On Mon, Apr 28, 2014 at 4:39 AM, Hartmann Thomas
<Thomas.Hartmann at digia.com>wrote:

> Hi,
>
> gluing together C++ and Java Script is currently not always that easy.
> The solution I propose is the option to write C++ code in the exact same
> way you currently write Java Script code.
> This means every QML context/component can have a C++ object attached to
> it that implements a set of methods
> that are exposed to QML. The important part would be that C++ would have
> access to the QML context (e.g. context.get("someID.x").
>
> All of this is already possible, if we assume that we handle the context
> via QVariant function arguments and resolve it on the JS side
> (someObjectInTheContext.mouseAreaClicked(mouse.x)), but it requires quite a
> lot of boiler plate code and there is no canonical well documented way how
> to exactly do this.
> Also the setting of context objects is string based and quite hard to
> track for the code model (especially if there is more then one engine in
> the project) for auto completion and code navigation.
>
> What problem does this solve?
>
> If there is a complex C++ backend there is no glue code needed anymore.
> There would be no need to expose types from C++ to QML anymore, since it
> would work the other way around. QML would expose its context to C++.
> People could work in nearly the same way as they work with .ui files.
>  Typically the QML context is not very complex and only consists of a
> couple of objects, signals and state variables (e.g. currentIndex of a
> ComboBox).
>
> Kind Regards,
> Thomas Hartmann
>

This is *very* interesting.

I just wanted to re-quote that section that got me to "sit up in my chair":

If there is a complex C++ backend there is no glue code needed anymore.
> There would be no need to expose types from C++ to QML anymore, since it
> would work the other way around. QML would expose its context to C++.

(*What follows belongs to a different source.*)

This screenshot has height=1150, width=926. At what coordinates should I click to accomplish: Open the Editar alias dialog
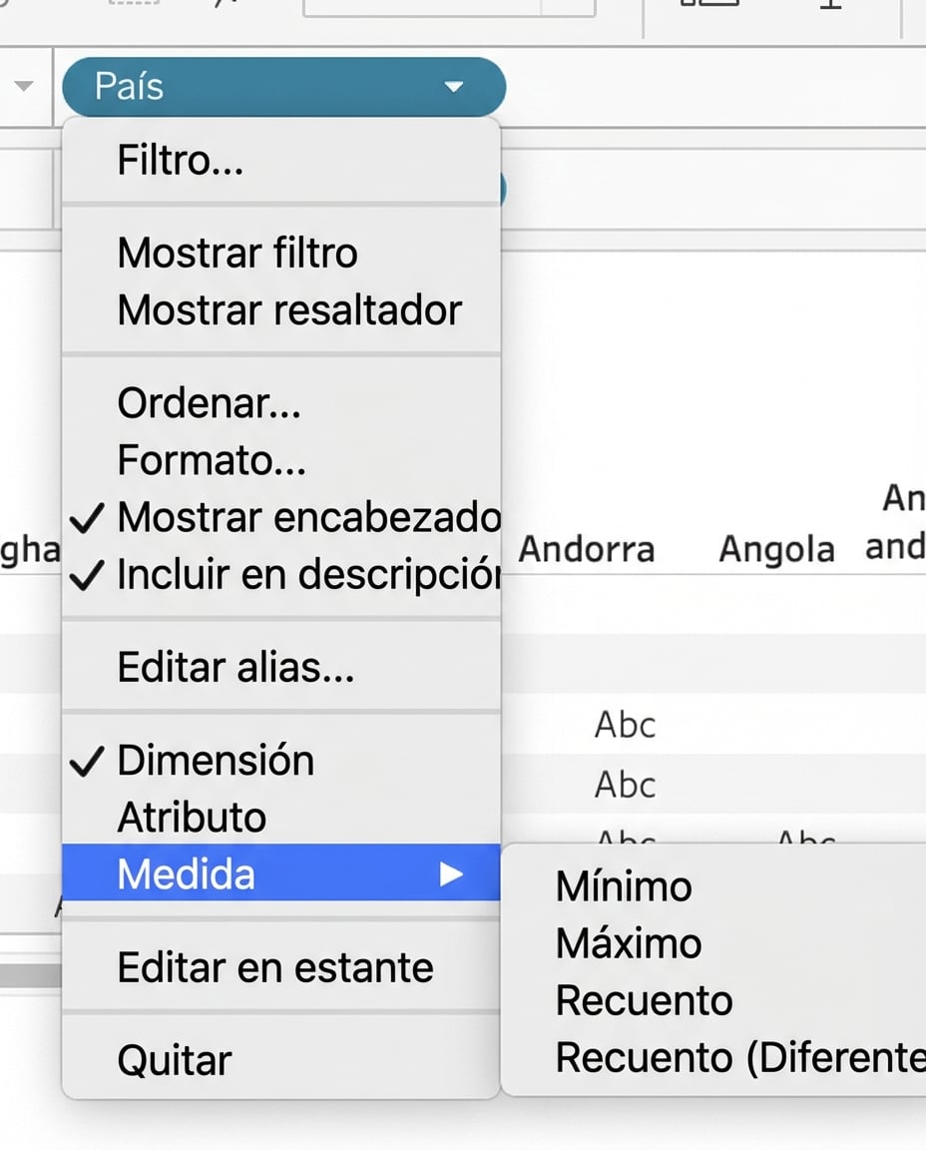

I'll need to think on this.  It seems to be proposing the act of QML<==>C++
binding is for C++ to act on "signals/events" forwarded to it from QML,
because C++ has all the type information (it can "do the job").  I really
like that.

My current generator works well, "wrapping" the C++ types to expose them
natively into QML.  That also works, letting QML "do the job".  However, we
then have expressions within QML (today's JS bound expressions), and as
others have said, those can "sprawl" and become difficult to maintain in
big/complex systems.

In general, I'd prefer to stay in C++ with my strong type information. QML
has strong typing for its internal types (which I think is essential), but
some GUI logic really needs knowledge of the domain-specific types (that's
this discussion).  I'll have to think on how much "essential expression
logic" is really an attribute of the GUI, and whether QML signals/events
exposed to C++ is sufficient to "tool" the GUI workflow.  It's certainly
"different logic" from the rest of the C++ system, so I'd want to separate
it (the C++ signal/event logic that services the GUI, as separate from the
C++ logic intrinsic to the large/complex back-end).

At present, I almost never write JS in my QML.  When the QML starts to get
even "slightly" rich-with-logic, we implement a C++ QML/GUI component to
expose to QML with "knowlege-of" the C++ types upon which it operates (like
custom "domain-specific-controls" that are then loaded as a "plugin").